Videos on the internet have always been addicting, but the rise of short-form content has introduced a different kind of friction for those who prefer the traditional viewing experience.
For many, YouTube remains the premier destination for long-form videos, yet the platform’s aggressive push into Shorts often makes navigating the site feel like an obstacle course. Users might log on to watch a specific documentary or a new upload from a favorite subscription, only to find themselves forced to push past rows of vertical clips vying for their attention.
Until recently, there was no native way to separate these two distinct worlds, often leading to a cluttered search feed where the content users actually wanted was buried under a mountain of sixty-second loops.
In a minor but meaningful overhaul, YouTube is finally addressing this frustration by introducing more granular control over its search filters.
And the most significant addition is a dedicated "Shorts" filter, which allows users to explicitly choose between short-form and traditional video content.
By selecting the "Videos" option within the search filters, users can now effectively scrub Shorts from their results, ensuring that only long-form content appears.
While this isn't a "set and forget" permanent toggle, and that users still have to select the filter for each new search, the update certainly it provides a much-needed reprieve for those who find the vertical video format more distracting than engaging.

Beyond the separation of video formats, the platform has also rebranded and refined several of its core discovery tools to better reflect how its algorithms actually work.
The familiar "Sort By" menu has been renamed "Prioritize," a change YouTube claims is more intuitive for users looking to weigh specific criteria.
Within this menu, "View Count" has been replaced by a "Popularity" filter. Unlike the old system, which relied strictly on raw numbers, the Popularity metric now factors in a broader range of signals, including watch time and relevance, to surface videos that are genuinely capturing the audience's attention rather than just those with the highest click-through rates.
Not all of the changes involve additions, as YouTube is also cleaning house by removing several underperforming options.
The "Upload Date - Last Hour" filter and the "Sort by Rating" feature have both been axed, with the company admitting these tools were not working as expected and were the source of frequent user complaints.

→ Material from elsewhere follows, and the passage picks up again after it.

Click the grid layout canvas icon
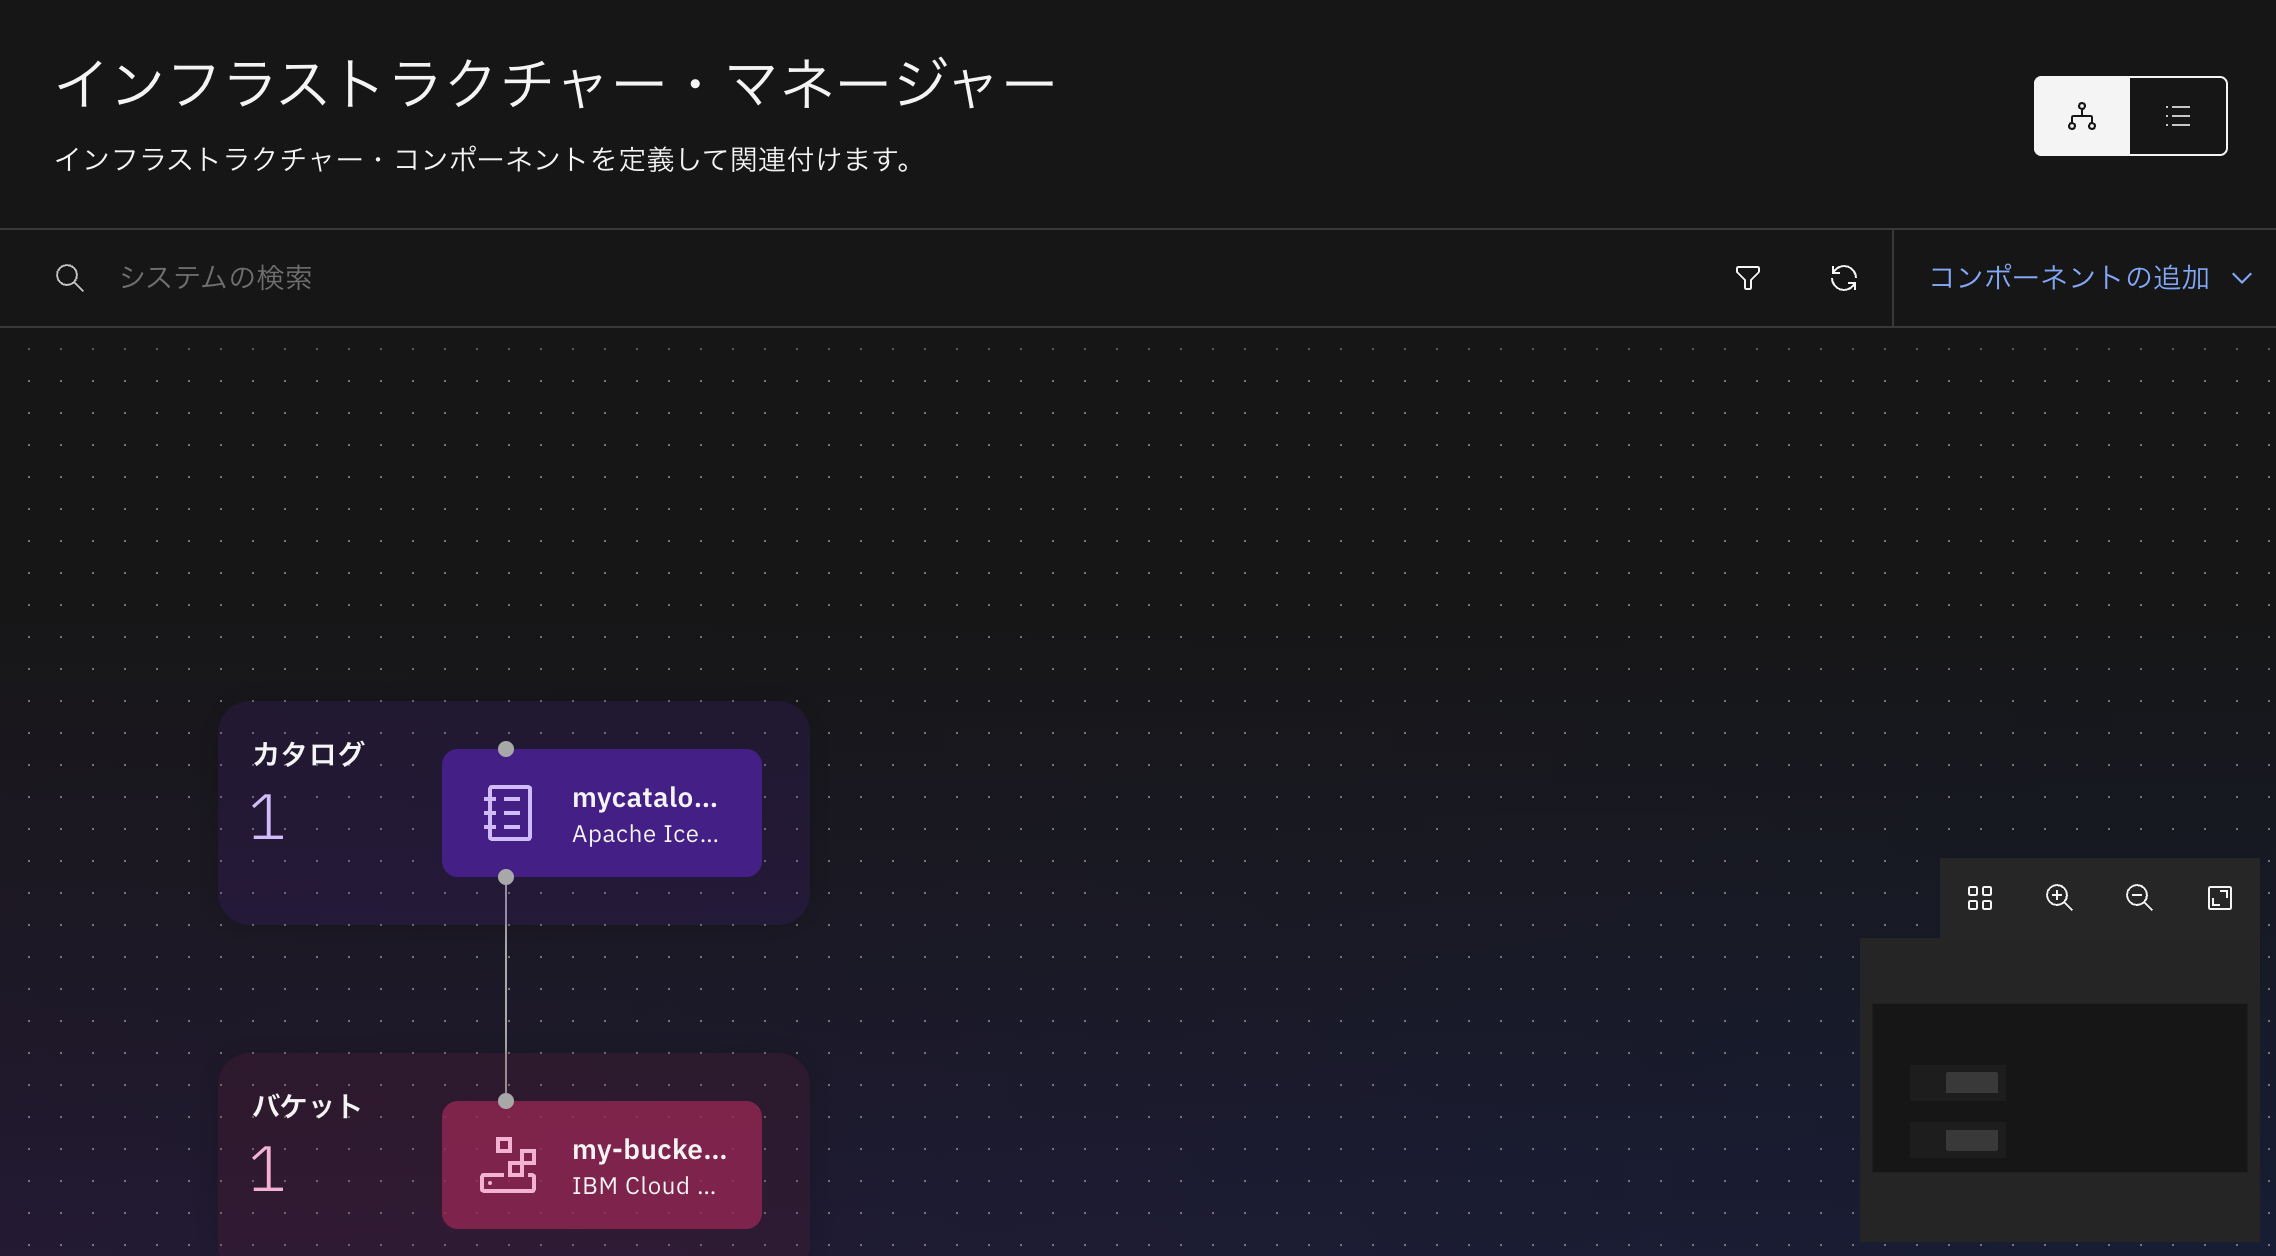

Users looking for the latest uploads will now have to rely on the broader "Today" filter, while the "Popularity" sort is intended to act as a more reliable replacement for the outdated rating system.
These removals are part of a broader effort to simplify the interface and reduce the clutter that has accumulated over years of incremental updates.
The timing of this update reflects a maturing landscape where the novelty of short-form content is meeting the reality of user fatigue.
By acknowledging that long-form and short-form audiences often have different intents, YouTube is attempting a difficult balancing act: promoting its newest format without alienating its core base of traditional viewers.
In all, these changes signal a shift toward a more customizable search experience.
For those who have spent years dodging the "Shorts" shelf, these new tools offer the first real sense of agency in how they discover content on the world’s largest video platform.
To use these filters, users can find them in the "Filters" button the YouTube on desktop, or under the three-dot menu on mobile after performing a search.